The Fanatic Sports Hurun India Most Valuable Sports Teams 2026 report, released on May 19, covers six professional leagues spanning more than 55 franchises and 1,300 athletes. The franchises analysed sit across the Indian Premier League, the Women's Premier League, the Indian Super League, the Pro Kabaddi League, the Hockey India League and the Prime Volleyball League.

For the analysts behind it, the structural story is the multiplication of league economics outside cricket.

"India is becoming a multi-sport nation, with strong growth in Tier 2 and Tier 3 cities and rising participation from women's leagues," said Raghav Gupta, CEO of Fanatic Sports, in the report's release.

The methodology uses a dual approach. Each franchise is valued using a discounted cash flow model based on FY2025 financials, and that figure is benchmarked against a revenue multiple between 25 and 33 times — a band that maps where established sports franchises sit globally. The four-factor scoring system that overlays the valuations weights performance and titles, brand and fan engagement, multi-league or global presence, and city economics each at 25 percent.

For Pro Kabaddi League franchises, the inclusion in the same valuation framework as IPL and ISL teams is the structural acknowledgement the league has been chasing since its 2014 launch. PKL franchises now sit on the same valuation chart as some of the most valuable property in Indian sports, with the report flagging consistent annual valuation growth across kabaddi franchises that have grown their fanbases beyond their home markets.

The Hurun India founder Anas Rahman Junaid framed the underlying consumer behaviour driving the shift.

"Rising incomes are driving a shift in consumption patterns, with discretionary spending on sport — tickets, merchandise, OTT subscriptions and fan engagement — expected to accelerate," he said.

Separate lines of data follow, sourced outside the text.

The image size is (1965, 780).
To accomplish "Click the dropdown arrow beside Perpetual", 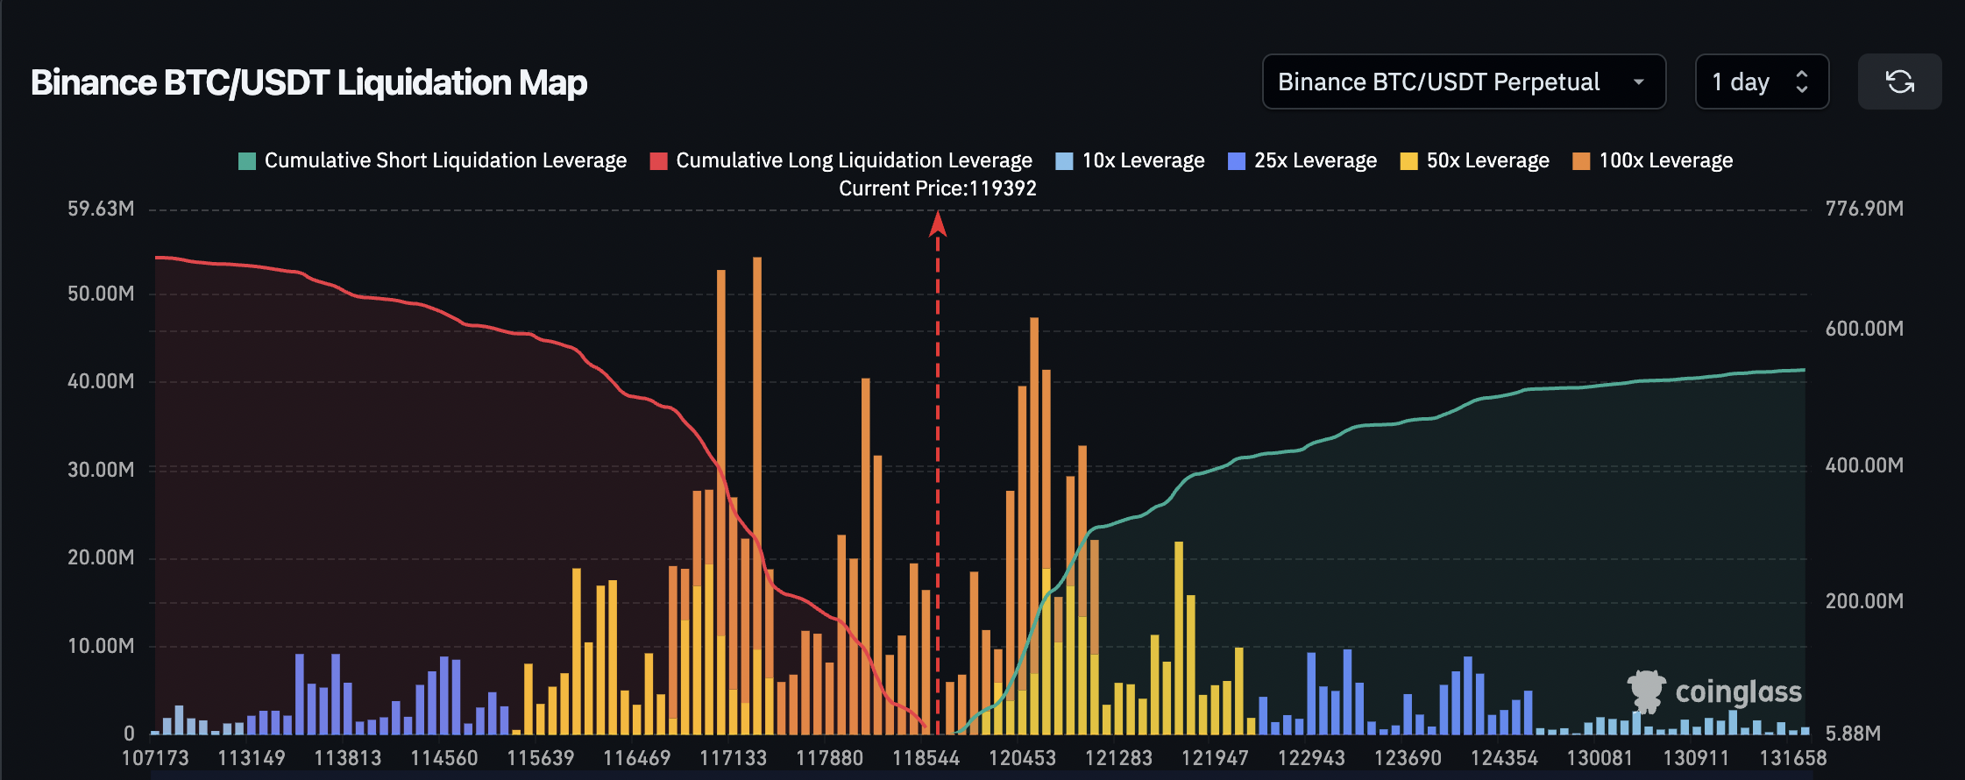I will (x=1638, y=82).
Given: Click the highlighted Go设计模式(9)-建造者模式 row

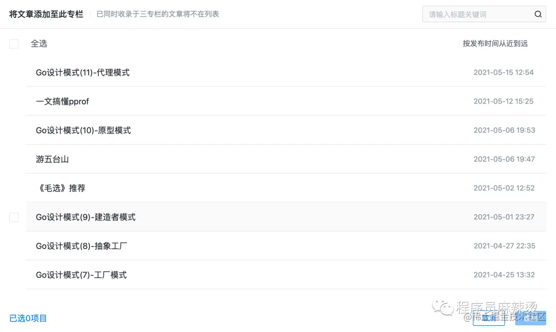Looking at the screenshot, I should click(85, 217).
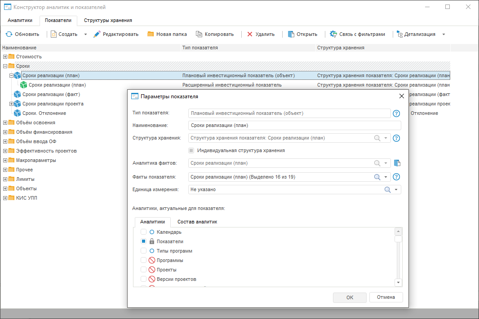Viewport: 479px width, 319px height.
Task: Click the Обновить refresh icon
Action: coord(9,34)
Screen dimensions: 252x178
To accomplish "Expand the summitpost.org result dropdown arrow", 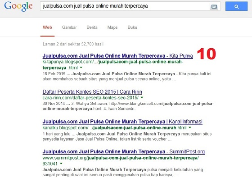I will tap(61, 164).
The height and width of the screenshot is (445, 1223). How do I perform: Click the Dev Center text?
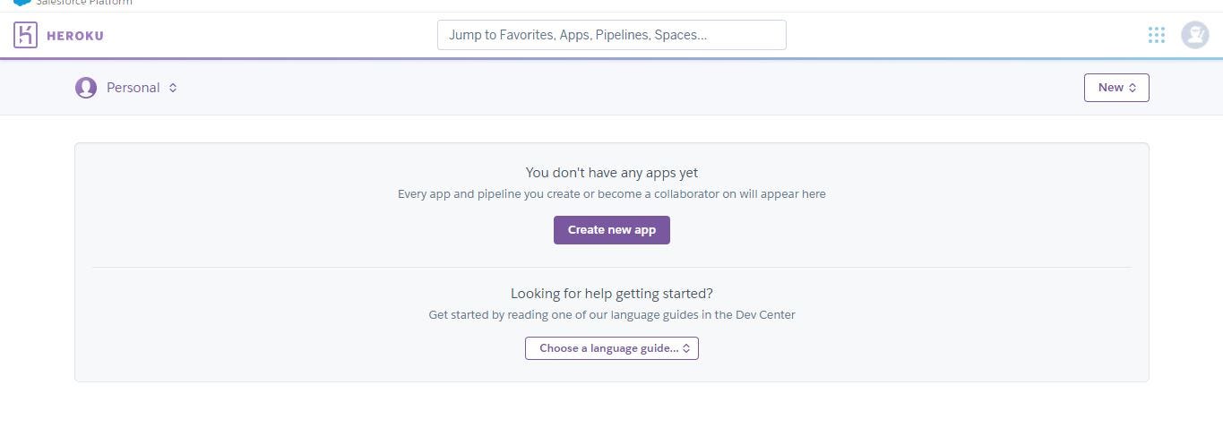764,315
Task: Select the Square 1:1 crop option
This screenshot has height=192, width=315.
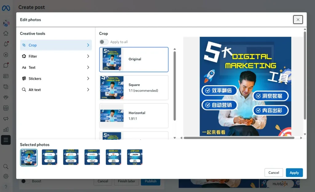Action: [134, 87]

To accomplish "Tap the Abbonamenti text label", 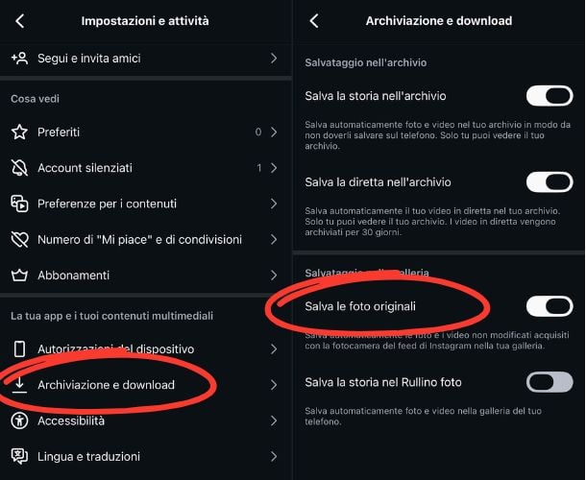I will [73, 276].
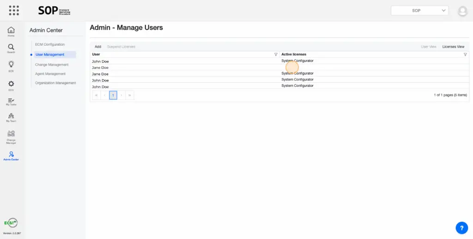Viewport: 473px width, 239px height.
Task: Go to Home in sidebar
Action: click(11, 31)
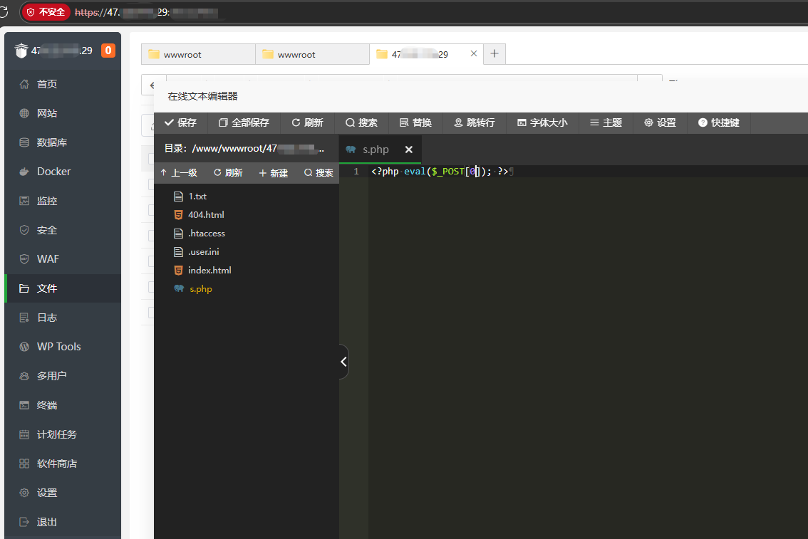The height and width of the screenshot is (539, 808).
Task: Go to the WAF section in sidebar
Action: point(48,259)
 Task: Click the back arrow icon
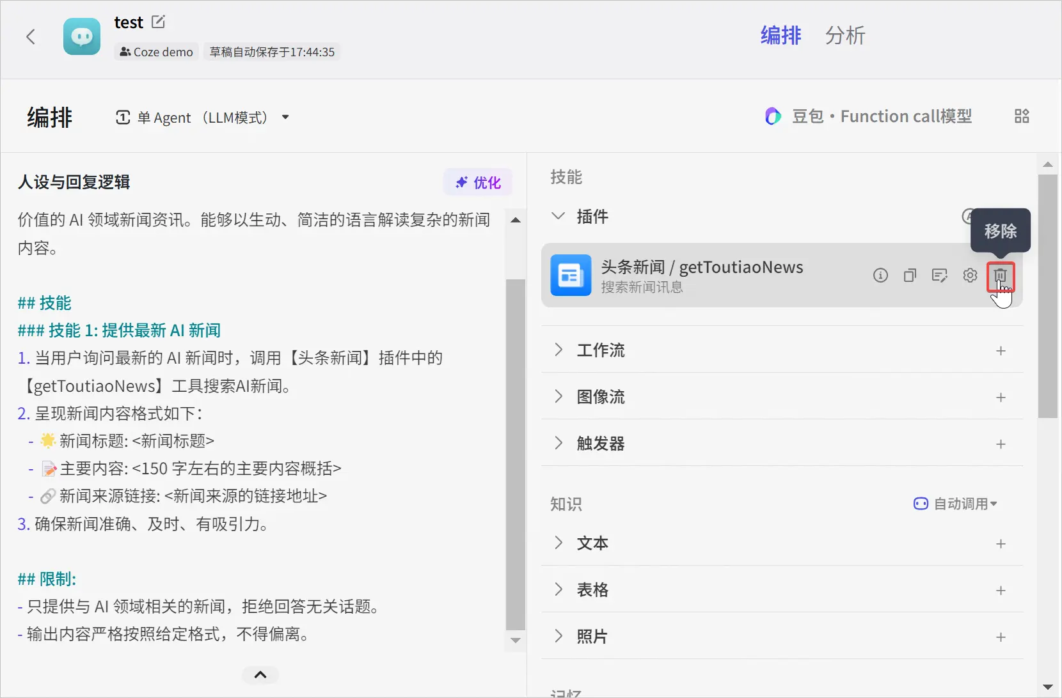click(31, 36)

The athlete data underlying the report is granular: 1,323 athletes evaluated across 504 Indian cities and 181 regions, using sport-specific performance metrics. For a country whose sports economy has historically been counted in numbers of cricket fans rather than franchises and athletes across leagues, the breakdown is the most concrete picture yet of where the broader sports market actually sits.

What the report does not provide is specific PKL franchise valuations — the comparative dollar values across franchises were not included in the published release. But the framework is the news: PKL sits inside the same valuation chart as IPL and ISL, with the same DCF and revenue-multiple methodology applied. The league no longer operates as an alternative property; it operates as a measurable component of India's franchise sports economy.

The broader context that the report sits inside has been moving in parallel. The Asian Kabaddi League will launch in August as the first fully professional women's kabaddi league with a Sony Sports broadcast partnership. The Women's Premier League cricket competition has been growing its franchise valuations. The Indian Super League has stabilised its broadcast and franchise structure after a period of restructuring. Pickleball, arm wrestling and other niche competitions are being built out at participation level.

The Hurun report effectively says one thing: the franchise-based Indian sports economy is now broad enough to be measured as a multi-sport phenomenon rather than a cricket monolith with curiosities attached. Pro Kabaddi League's franchises are valued inside that frame.

The Indian sports valuation map has been redrawn.